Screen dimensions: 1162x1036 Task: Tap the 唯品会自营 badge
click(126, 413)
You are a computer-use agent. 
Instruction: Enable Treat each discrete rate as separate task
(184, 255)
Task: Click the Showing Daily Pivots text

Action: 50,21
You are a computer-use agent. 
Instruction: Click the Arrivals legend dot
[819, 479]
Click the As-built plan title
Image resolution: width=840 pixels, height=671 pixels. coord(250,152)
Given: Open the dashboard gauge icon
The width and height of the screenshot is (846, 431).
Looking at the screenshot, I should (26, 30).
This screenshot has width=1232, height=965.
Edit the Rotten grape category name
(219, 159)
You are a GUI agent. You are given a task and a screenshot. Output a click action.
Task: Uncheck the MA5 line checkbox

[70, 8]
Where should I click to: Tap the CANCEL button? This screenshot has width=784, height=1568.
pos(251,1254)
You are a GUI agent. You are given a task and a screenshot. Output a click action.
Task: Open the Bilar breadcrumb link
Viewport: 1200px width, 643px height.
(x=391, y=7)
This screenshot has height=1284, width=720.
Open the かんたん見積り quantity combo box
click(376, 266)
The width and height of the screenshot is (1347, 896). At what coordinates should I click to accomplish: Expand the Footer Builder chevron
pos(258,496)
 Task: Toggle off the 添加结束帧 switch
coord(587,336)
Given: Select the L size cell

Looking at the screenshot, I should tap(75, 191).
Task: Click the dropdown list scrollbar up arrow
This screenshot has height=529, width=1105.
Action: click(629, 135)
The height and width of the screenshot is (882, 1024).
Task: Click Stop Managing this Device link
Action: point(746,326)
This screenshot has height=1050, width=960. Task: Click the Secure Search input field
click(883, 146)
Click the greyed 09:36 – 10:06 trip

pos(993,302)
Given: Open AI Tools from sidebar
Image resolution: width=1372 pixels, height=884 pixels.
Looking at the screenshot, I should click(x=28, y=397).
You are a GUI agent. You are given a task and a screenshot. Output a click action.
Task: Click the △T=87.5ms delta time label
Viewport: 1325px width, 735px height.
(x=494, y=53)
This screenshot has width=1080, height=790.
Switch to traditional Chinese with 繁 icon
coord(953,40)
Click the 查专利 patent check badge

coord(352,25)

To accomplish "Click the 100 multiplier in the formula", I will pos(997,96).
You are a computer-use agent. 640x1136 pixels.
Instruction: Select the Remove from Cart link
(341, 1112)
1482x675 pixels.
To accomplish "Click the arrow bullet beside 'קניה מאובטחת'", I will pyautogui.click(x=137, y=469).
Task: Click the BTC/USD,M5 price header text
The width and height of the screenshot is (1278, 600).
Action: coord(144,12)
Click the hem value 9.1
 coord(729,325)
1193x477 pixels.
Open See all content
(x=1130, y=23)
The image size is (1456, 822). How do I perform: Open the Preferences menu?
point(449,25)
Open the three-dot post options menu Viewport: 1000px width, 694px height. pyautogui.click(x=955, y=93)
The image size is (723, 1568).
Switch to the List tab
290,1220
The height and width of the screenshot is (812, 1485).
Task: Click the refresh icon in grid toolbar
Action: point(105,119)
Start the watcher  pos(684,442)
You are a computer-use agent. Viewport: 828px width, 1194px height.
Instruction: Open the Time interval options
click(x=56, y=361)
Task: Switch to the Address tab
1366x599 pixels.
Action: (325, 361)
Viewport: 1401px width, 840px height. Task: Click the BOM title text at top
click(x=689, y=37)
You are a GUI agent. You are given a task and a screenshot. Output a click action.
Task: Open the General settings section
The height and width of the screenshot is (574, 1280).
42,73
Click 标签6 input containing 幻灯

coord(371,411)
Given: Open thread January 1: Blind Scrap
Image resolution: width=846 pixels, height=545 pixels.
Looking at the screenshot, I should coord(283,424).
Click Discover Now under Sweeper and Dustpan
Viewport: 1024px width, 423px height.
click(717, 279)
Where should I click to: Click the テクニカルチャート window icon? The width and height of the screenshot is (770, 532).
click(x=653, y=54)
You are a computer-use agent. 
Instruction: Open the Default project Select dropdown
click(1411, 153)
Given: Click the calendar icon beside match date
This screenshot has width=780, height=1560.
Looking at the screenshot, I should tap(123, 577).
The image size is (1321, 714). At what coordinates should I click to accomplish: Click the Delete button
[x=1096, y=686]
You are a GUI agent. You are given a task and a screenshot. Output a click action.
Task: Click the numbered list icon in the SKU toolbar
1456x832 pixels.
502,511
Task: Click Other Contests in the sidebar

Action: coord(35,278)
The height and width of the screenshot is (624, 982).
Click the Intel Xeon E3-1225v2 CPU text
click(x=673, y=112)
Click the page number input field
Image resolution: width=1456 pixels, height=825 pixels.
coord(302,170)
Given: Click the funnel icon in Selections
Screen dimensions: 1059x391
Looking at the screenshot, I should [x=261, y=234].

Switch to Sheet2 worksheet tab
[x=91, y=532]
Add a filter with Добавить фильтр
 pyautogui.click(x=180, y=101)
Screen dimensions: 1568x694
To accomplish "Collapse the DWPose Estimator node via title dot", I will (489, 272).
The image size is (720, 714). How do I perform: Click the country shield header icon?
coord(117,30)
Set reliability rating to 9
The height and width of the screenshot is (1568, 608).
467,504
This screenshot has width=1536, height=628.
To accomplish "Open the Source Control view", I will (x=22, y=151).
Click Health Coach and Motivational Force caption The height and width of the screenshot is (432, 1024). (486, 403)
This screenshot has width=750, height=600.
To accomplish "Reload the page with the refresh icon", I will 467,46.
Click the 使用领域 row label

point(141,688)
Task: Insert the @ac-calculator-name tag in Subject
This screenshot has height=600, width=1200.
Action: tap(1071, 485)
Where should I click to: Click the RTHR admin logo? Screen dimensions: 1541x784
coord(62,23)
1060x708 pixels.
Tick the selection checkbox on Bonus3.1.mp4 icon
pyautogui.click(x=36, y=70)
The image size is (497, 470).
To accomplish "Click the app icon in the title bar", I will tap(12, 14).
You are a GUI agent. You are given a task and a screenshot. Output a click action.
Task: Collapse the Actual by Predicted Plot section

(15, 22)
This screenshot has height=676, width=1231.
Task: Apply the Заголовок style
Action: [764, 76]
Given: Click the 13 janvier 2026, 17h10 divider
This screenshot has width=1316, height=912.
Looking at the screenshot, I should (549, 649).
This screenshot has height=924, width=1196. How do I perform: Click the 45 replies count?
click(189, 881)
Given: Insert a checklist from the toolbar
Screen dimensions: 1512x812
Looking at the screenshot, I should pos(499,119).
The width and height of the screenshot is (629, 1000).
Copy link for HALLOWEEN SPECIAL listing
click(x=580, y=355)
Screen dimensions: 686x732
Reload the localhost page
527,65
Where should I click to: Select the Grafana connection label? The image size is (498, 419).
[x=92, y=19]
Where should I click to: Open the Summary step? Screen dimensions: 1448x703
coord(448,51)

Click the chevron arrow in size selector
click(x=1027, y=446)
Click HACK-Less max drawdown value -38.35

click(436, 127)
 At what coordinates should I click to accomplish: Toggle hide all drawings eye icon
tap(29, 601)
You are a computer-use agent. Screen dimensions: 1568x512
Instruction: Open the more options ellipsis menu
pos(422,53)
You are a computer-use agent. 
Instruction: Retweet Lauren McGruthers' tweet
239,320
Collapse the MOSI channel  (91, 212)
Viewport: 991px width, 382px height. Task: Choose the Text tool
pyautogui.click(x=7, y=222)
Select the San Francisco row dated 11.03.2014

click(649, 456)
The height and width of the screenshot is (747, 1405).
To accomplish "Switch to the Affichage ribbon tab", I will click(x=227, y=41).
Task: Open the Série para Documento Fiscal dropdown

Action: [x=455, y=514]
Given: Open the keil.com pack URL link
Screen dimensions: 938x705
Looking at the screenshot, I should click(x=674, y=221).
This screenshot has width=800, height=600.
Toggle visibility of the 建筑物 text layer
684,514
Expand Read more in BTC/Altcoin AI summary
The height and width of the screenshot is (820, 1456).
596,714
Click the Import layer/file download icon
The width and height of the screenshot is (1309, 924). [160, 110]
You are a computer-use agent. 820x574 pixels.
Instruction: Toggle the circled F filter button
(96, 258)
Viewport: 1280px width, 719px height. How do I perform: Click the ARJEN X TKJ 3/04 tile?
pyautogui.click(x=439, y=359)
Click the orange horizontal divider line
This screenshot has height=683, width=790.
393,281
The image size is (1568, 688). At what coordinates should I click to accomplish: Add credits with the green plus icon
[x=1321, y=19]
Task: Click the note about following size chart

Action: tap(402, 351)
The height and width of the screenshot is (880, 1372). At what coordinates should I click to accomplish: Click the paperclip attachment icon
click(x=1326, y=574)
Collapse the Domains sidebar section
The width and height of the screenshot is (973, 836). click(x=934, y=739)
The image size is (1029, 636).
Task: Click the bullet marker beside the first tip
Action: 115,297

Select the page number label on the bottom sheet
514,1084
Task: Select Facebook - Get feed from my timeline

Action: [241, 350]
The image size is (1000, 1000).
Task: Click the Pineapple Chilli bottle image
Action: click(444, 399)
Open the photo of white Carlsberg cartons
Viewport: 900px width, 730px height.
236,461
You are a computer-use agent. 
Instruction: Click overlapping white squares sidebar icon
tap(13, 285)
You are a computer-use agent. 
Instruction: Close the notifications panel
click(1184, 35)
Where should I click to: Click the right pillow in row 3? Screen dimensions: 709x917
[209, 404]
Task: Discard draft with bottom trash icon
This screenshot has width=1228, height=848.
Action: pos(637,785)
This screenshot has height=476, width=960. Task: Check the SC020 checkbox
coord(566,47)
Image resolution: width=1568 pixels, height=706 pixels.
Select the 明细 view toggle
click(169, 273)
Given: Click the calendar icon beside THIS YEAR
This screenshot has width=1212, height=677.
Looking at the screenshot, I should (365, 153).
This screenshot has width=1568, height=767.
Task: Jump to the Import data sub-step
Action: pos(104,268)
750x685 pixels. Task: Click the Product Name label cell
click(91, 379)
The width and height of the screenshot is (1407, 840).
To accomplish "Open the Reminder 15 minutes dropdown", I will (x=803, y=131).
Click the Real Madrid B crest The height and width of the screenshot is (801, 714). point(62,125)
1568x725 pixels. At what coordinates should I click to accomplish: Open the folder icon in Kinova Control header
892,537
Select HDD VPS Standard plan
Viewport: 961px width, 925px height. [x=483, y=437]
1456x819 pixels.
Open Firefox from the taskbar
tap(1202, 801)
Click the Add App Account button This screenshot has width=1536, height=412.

* Required work
Reproduce word for word the material above, beginning with the line that contains "Task: Select Facebook" and ending with the line that contains "Task: Discard draft with bottom trash icon".

* Exercise solution
Task: Select Facebook - Get feed from my timeline

Action: [241, 350]
The image size is (1000, 1000).
Task: Click the Pineapple Chilli bottle image
Action: click(444, 399)
Open the photo of white Carlsberg cartons
Viewport: 900px width, 730px height.
236,461
You are a computer-use agent. 
Instruction: Click overlapping white squares sidebar icon
tap(13, 285)
You are a computer-use agent. 
Instruction: Close the notifications panel
click(1184, 35)
Where should I click to: Click the right pillow in row 3? Screen dimensions: 709x917
[209, 404]
Task: Discard draft with bottom trash icon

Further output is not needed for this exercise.